Good afternoon.
I'm incredibly new to processing data in R but I'll try to explain to the best of my ability.
I have a proteinGroups file from MaxQuant. I have filtered it for sparse signals as well as decoys, contaminants, and reverse signals. On top of this, I have made a separate set that is just my intensities. In this case, we are looking at a mutant vs wt organism for differential protein expression. These both have 4 replicates.
Once my data was filtered and I made a df (1014x18) containing just my intensities. In this df, I have 4 columns of mutant and 4 columns of wt intensities. I converted this df into a matrix and ran the command justvsn() for a log2 transformation and normalization.
mat<-as.matrix(prot2)
matvsn<-justvsn(mat)
rownames(matvsn)<-prot2$Protein.IDs
matvsn<-matvsn[,-1] #Just removing the NA column associated with protein IDs.
sessionInfo( )
After this, I tend to struggle with finding out what to do next.
I was told to use limma and was given a handful of resources including the limma vignette, this video (https://www.youtube.com/watch?v=Hg1abiNlPE4), and some online guides.
Where I struggle is finding out what to use for my model.

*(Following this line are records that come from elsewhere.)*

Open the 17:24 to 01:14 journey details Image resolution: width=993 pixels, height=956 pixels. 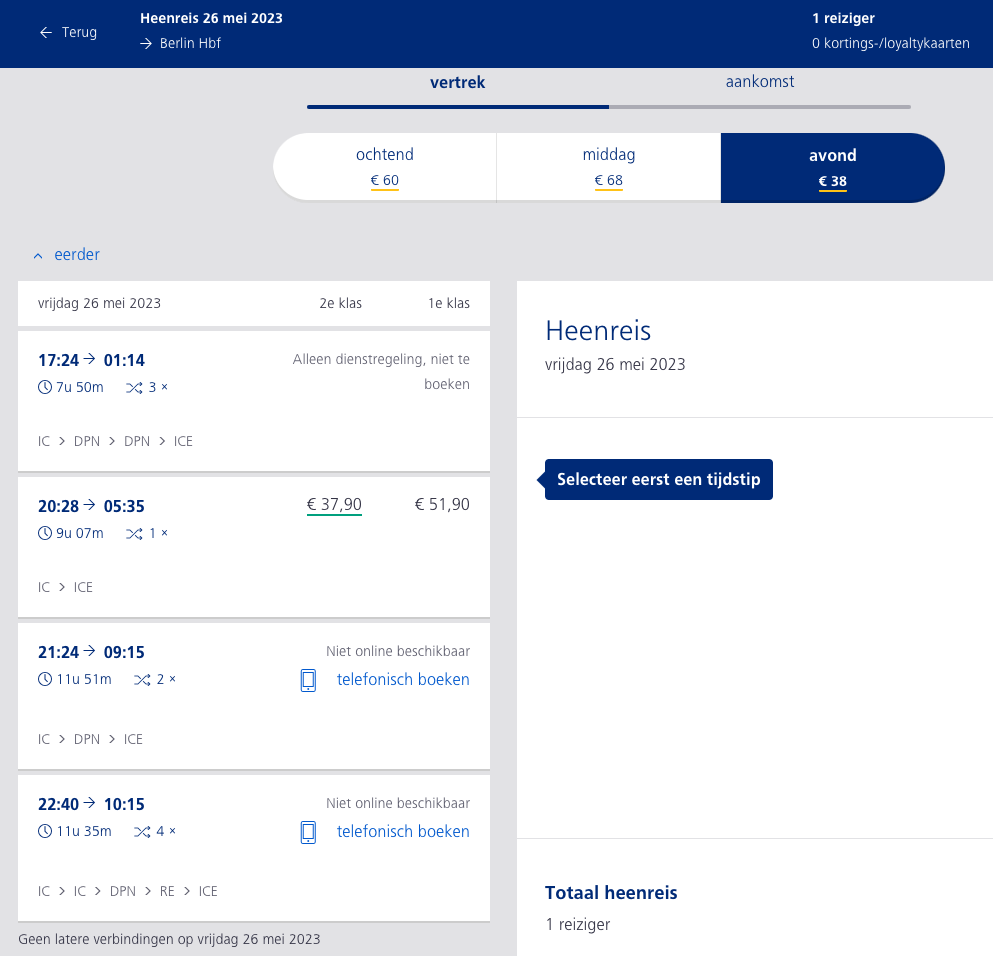[91, 360]
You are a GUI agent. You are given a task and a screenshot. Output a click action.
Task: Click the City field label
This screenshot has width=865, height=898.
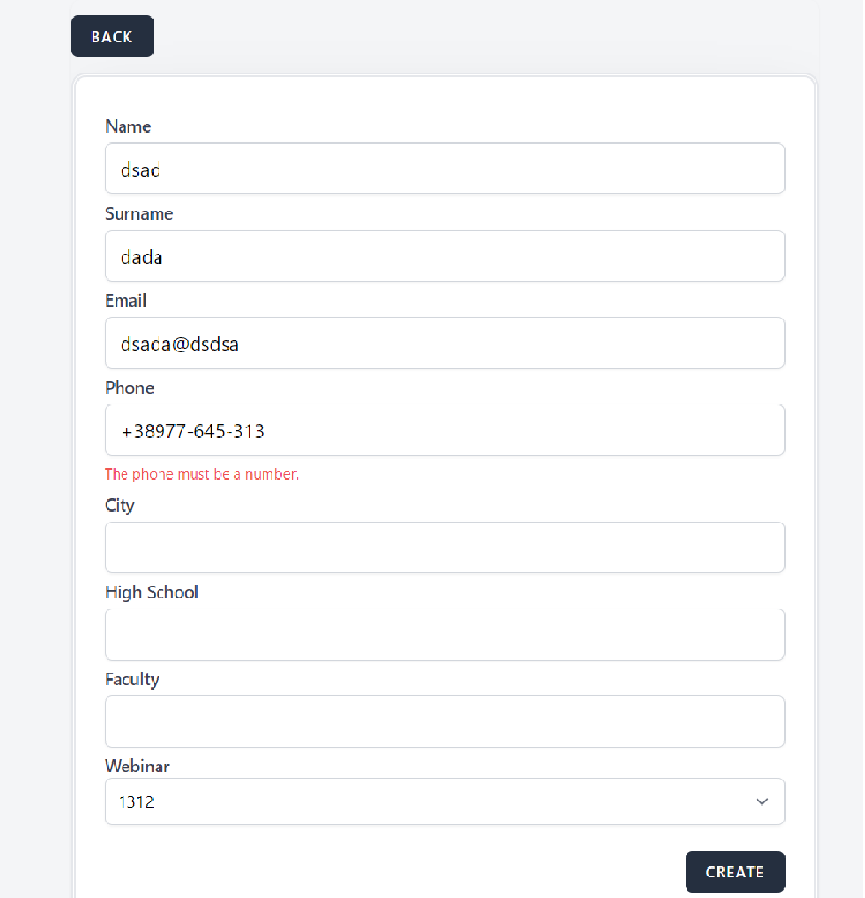point(120,505)
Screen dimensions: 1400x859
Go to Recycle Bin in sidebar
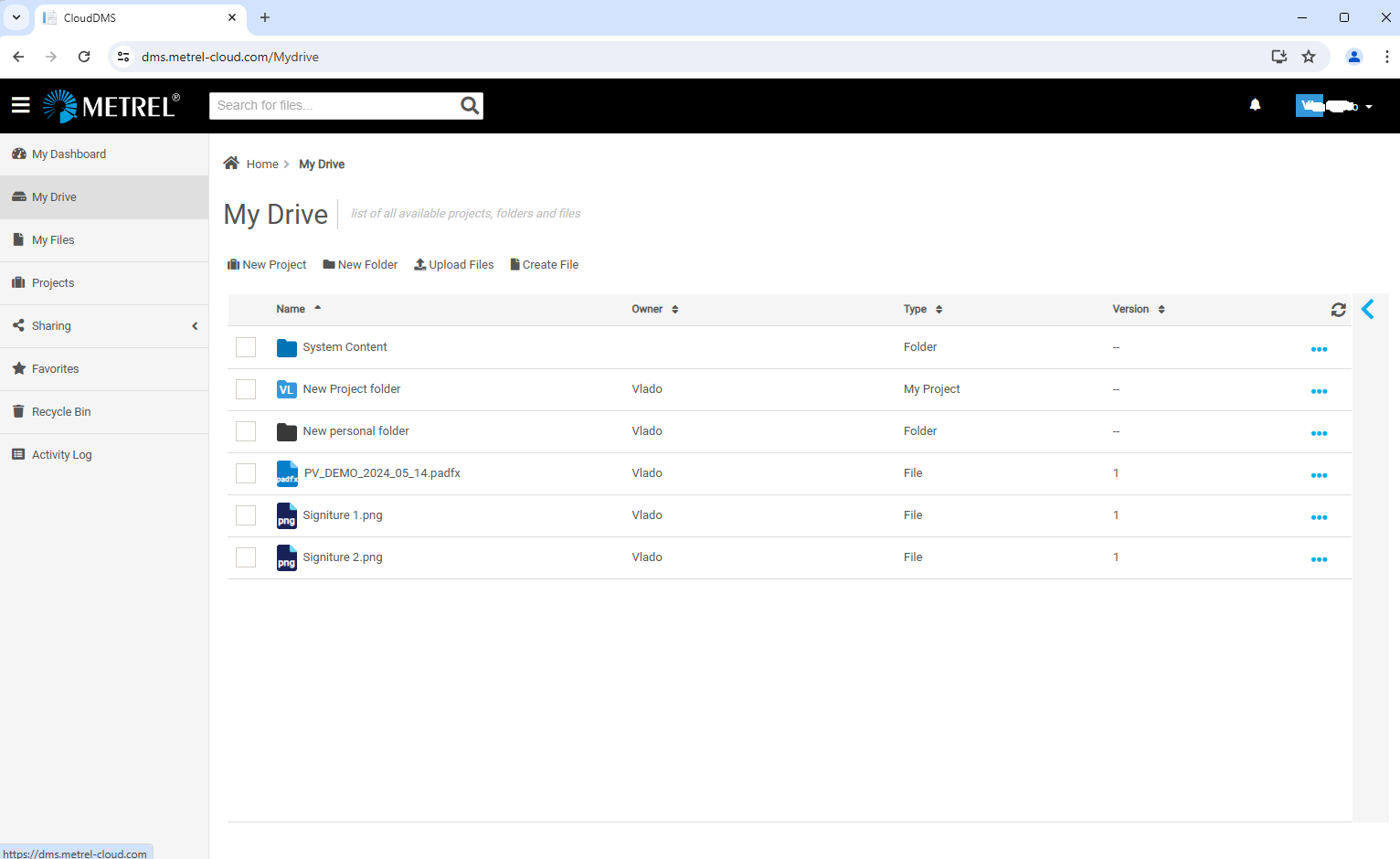pos(60,412)
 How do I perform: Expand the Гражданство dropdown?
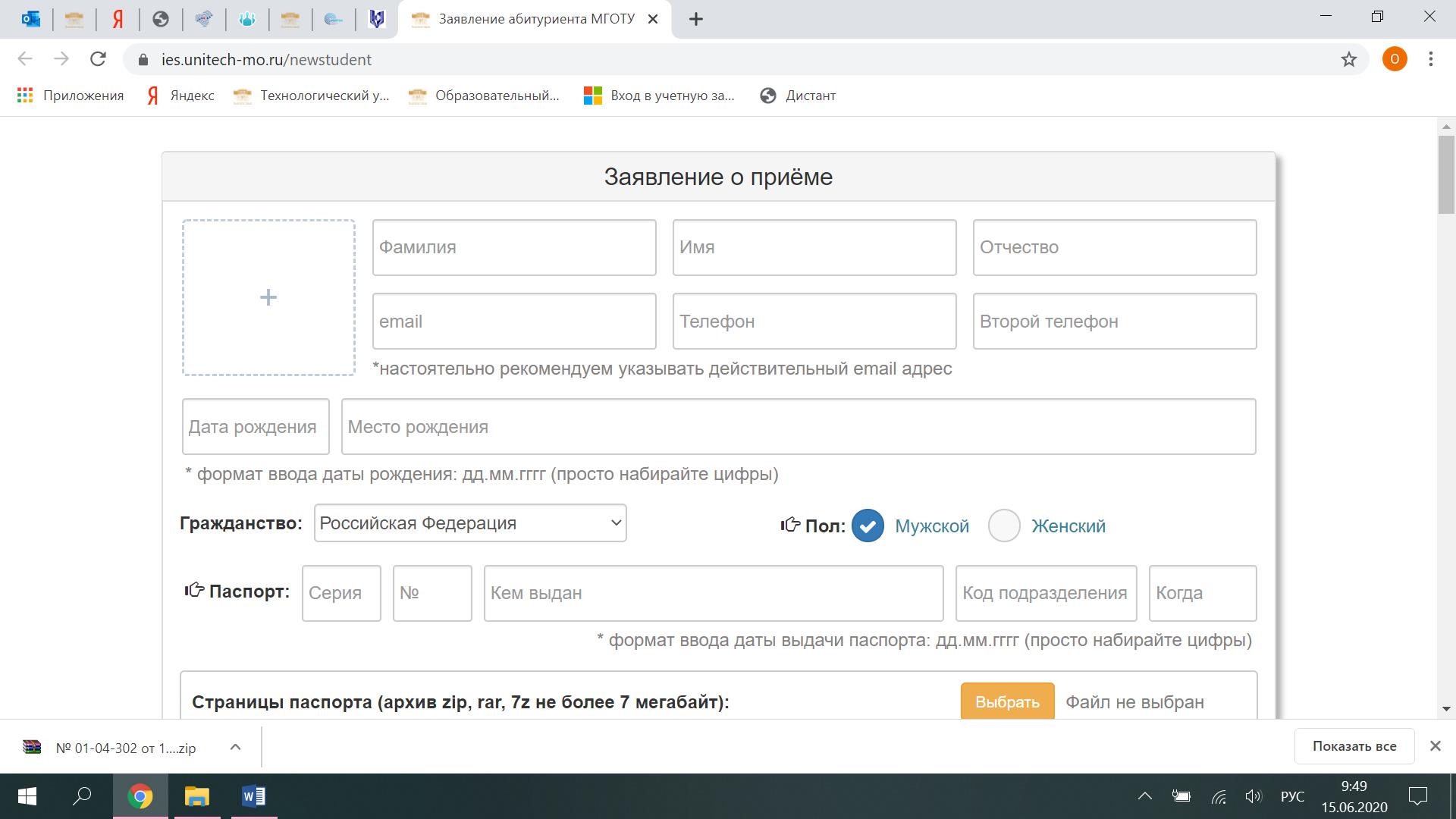[x=470, y=523]
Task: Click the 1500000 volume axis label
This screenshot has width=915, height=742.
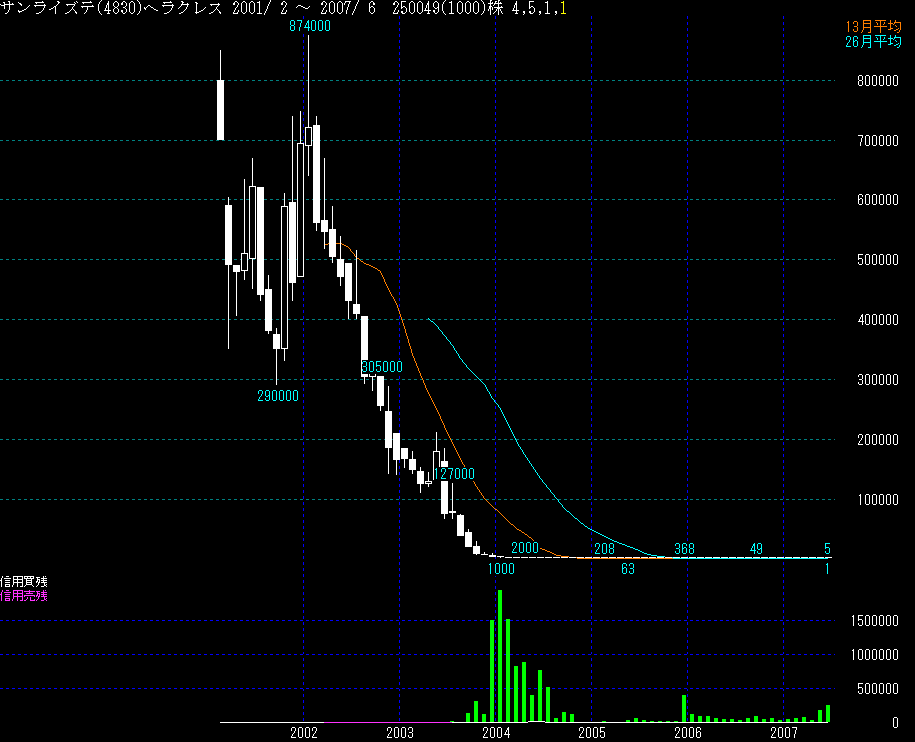Action: point(874,621)
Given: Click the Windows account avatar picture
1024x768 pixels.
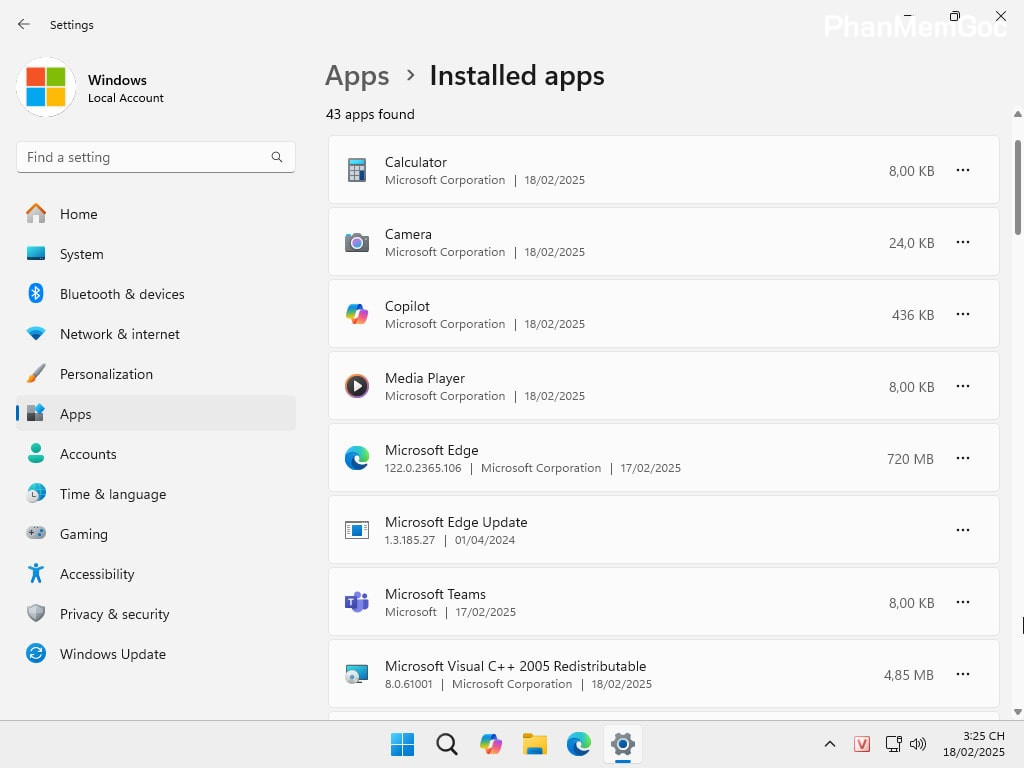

Right now, I have:
design<-model.matrix(~matvsn, data=prot2)
I can almost guarantee this is wrong but I don't know what to do. If somebody could please explain what I need to do to create a linear model and get p-values for differential expression analysis, I would be extremely grateful.
Thanks.
There was a column associated with protein IDs. I turned that into row names and then removed the column where it was present due to the resulting NAs.
I have not tried the factor thing yet. As I said, I'm pretty new to this so the thought didn't cross my mind. Will do that now.
Your normalization code appears to be nonsense then. Coercing a general data.frame to matrix and running vsn on it will give nonsense. You must isolate the intensity columns into a numerical matrix of 8 columns before you can do anything.
It would be a good idea to spend more time reading the documentation before going any further so you can a firmer idea of the basic concepts. You don't have any of the basic components required for a DE analysis yet, so you're not yet at first line of the limma quick start guide and or the first line of the video.
Unless you meant running stringsasfactors for my data.frame? In which case, that had already been done when I imported the file.
I had already isolated intensities into a matrix and ran justvsn on said matrix beforehand.
I'm at a matrix of 1014x8 now. 4 columns representing mutant and 4 representing wt.
No, that's a different thing and not actually useful here. Your data.frame contains annotation for the proteins. To do a DE analysis you have to annote the samples.
OK, that's good then. Your code above shows something else however.